== RECORDS PROVIDED ==

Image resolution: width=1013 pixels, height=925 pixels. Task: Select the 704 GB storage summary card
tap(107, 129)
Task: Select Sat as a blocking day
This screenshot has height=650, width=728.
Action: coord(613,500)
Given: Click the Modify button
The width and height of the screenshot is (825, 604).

===
== RECORDS PROVIDED ==

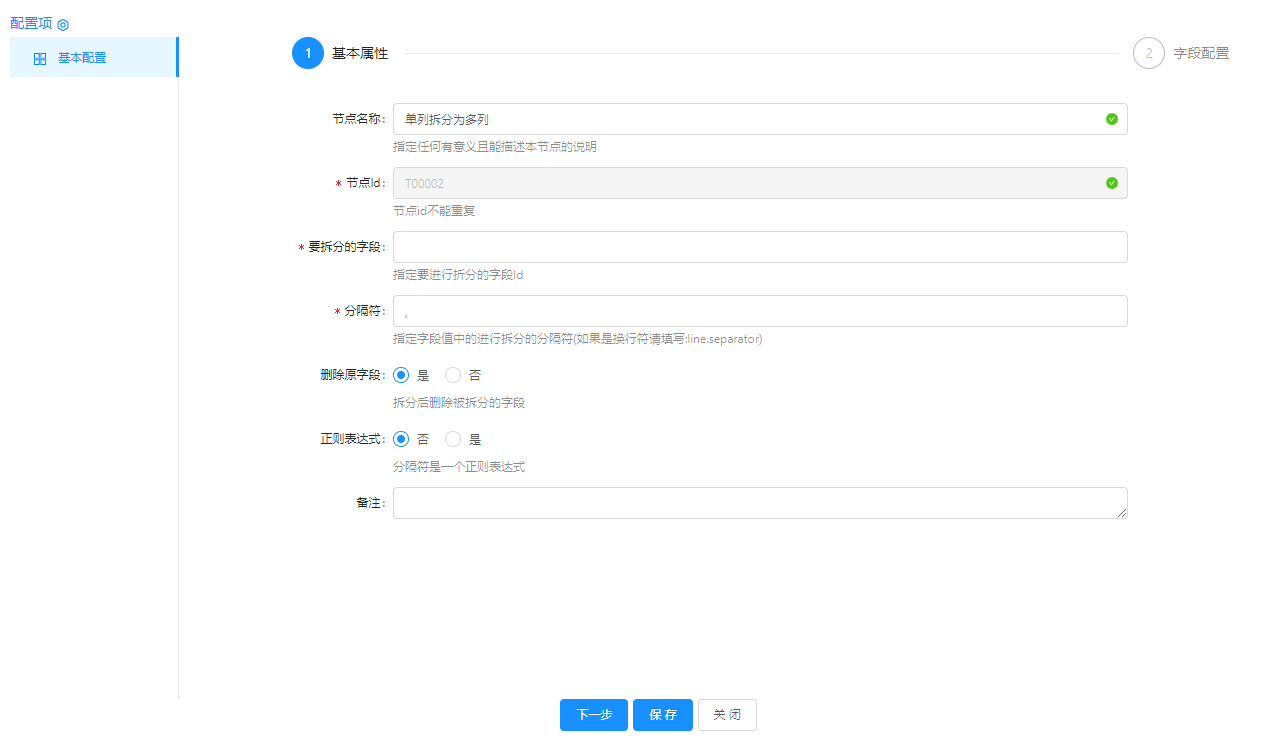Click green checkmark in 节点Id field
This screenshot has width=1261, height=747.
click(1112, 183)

===

Of the entries above, repeat exactly the lines between the line with "Image resolution: width=1013" and the line with "The width and", inclusive, and no others.

▶ EXERCISE RESULT:
Image resolution: width=1013 pixels, height=925 pixels. Task: Select the 704 GB storage summary card
tap(107, 129)
Task: Select Sat as a blocking day
This screenshot has height=650, width=728.
Action: coord(613,500)
Given: Click the Modify button
The width and height of the screenshot is (825, 604).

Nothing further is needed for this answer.